Almajiris Made Buhari President in 2019, Says Sheikh Musa

Almajiris Made Buhari President in 2019, Says Sheikh Musa

By Laleye Dipo

President, Centre for Quranic Recitation in Nigeria, Sheikh Hassan Musa, yesterday revealed that it was the vote of the Almajiris in the 19 Northern states of the country that returned President Muhammadu Buhari to office for a second term in 2019.

Hassan Musa said in Minna, the Niger State capital that the 16 million strong Almajiris in the Northern part of country were mobilised to cast their ballots for the then All Progressives Congress (APC) candidate to pay back for the alleged derogatory remarks made about the region by former First Lady Dame Patience Jonathan.

Speaking at the flag-off of the isolation of some Almajiris by the Niger State Government, Musa said the North did not take the alleged derogatory remarks well though Dame Patience Jonathan did not know the import of her remarks because “she spoke in Hausa”.

“We agreed that Jonathan will not return, we asked all the Almajiris to vote for Buhari that is how he won the election.”

Musa warned the political class against toying with the issue of Almajiris the way they were doing now saying that “we will wait for them again in 2023”.

He said they (clerics) had agreed to allow the Almajiris to be isolated and tested for the Coronavirus disease but said “we are releasing these children to you on trust if you fail us, we will get back to you.”

The Centre for Quranic Recitation President said part of the agreement was to “put the Almajiris in conventional schools, clothe and feed them and they should not allow these people to suffer.
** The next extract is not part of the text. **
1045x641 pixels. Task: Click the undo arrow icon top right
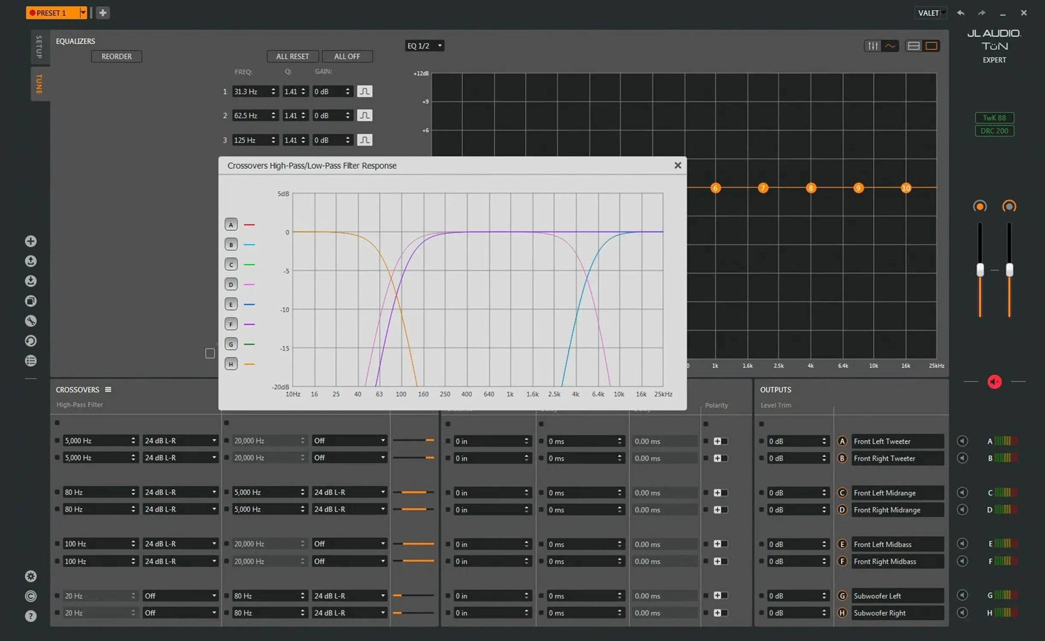(960, 13)
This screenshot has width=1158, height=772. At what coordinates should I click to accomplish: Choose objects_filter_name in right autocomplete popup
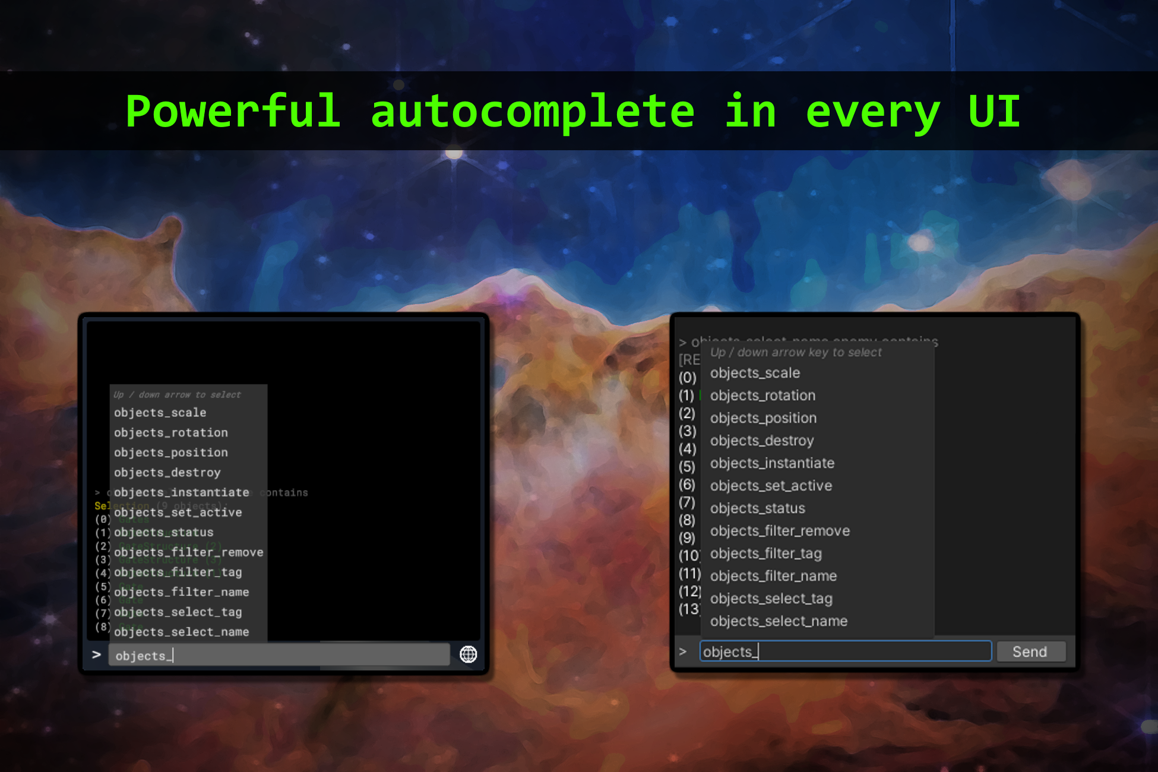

“We are all over the 19 Northern states, so I plead with the governments to keep to their part of the bargain if not they will regret in the future.”

The Secretary to the Niger State Government, Alhaji Ahmed Ibrahim Matane who inaugurated the scheme at the hajj camp in Minna, said the children would be isolated for 14 days after which they would be tested for the disease and if found clean, would be reunited with their parents across the country.

During the isolation the Almajiris would be engaged in western and Islamic education tutorials in addition to the government footing their feeding and medical bills.

Exchanging views with newsmen later, Matane said the members of the National Assembly did not know the “embarrassment the issue of Almajiri is causing state governments which is why they asked that they should not be repatriated to their states of origin.”

The government scribe insisted on the implementation of the decision of the Northern States Governors’ Forum that the Almajiris should return to their states of origin.

“In Niger State we are adopting an entirely different approach which is why we are isolating them before sending them to their states of origin,” Matane declared.

Thirty-one Almajiris from Chanchaga Local Government Area of the state were the first batch to be isolated.